The committee issued recommendations to two of the students behind the proposal, Reiko Koyama '11 and Jerry Wolf Duff Sellers '09, on how to modify it. Koyama and Sellers, both members of Native Americans at Brown, led a "Speak-Out" campaign in October against the University's observance of Columbus Day. The Brown University Community Council passed a resolution later that month encouraging faculty and administrators to address the students' proposal.

The committee's suggestions included ways to make the motion stronger and less controversial by streamlining its stated rationale.

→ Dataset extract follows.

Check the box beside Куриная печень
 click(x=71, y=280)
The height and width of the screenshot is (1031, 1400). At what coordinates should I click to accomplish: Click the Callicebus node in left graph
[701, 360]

The faculty members also said that while they believed a name-change was appropriate, the new name should honor Native American heritage rather than adopt a neutral name such as "fall weekend," the name suggested in the current draft.

Sellers told The Herald afterward that he was "entirely" optimistic about the upcoming vote once the name-change and rationale are further addressed.

"I think that the opportunity to change the name can be much more powerful," he said, adding that it could be a chance to celebrate not Columbus' misdeeds but his contributions. "Because Columbus created this relationship between two different hemispheres, I was able to have an Irish-Italian mom and a Native dad," he said.

A resolution to support modifying the name of Columbus Day will be introduced to the Undergraduate Council of Students at their general body meeting tonight, UCS Vice President Mike MacCombie '11 told The Herald. The council voted down a similar resolution last semester that would advocate changing both the name and date of the holiday, but this resolution will only support changing the name, MacCombie said.

MacCombie said he was confident the resolution would pass.